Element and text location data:
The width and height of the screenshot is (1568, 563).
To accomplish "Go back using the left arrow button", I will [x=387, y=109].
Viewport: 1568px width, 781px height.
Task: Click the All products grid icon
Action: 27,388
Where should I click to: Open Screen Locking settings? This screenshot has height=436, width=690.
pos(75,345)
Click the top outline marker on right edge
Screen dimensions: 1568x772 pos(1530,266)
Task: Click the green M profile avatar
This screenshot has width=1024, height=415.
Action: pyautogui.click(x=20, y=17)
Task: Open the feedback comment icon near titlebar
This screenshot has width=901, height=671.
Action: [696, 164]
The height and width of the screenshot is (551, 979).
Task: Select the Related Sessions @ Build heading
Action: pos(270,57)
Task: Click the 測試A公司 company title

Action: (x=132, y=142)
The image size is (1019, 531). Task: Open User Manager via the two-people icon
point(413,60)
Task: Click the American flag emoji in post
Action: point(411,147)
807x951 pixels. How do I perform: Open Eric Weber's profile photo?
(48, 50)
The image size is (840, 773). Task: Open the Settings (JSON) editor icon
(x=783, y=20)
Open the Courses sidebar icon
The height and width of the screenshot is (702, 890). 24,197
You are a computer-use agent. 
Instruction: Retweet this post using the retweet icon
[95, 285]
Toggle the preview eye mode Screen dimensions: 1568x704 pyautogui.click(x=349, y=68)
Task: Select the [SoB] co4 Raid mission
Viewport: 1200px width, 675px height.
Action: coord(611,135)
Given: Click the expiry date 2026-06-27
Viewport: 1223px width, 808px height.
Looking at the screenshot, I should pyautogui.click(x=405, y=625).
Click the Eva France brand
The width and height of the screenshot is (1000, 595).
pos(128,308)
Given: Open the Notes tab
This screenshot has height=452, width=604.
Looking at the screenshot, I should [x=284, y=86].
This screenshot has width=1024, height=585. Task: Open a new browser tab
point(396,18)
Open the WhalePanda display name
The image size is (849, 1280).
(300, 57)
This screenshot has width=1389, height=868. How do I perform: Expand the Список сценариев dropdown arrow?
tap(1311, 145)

Task goal: Please extract every line of the data above that contains the word "Viewport".

Correct output:
Viewport: 1568px width, 781px height.
Viewport: 1200px width, 675px height.
Viewport: 1223px width, 808px height.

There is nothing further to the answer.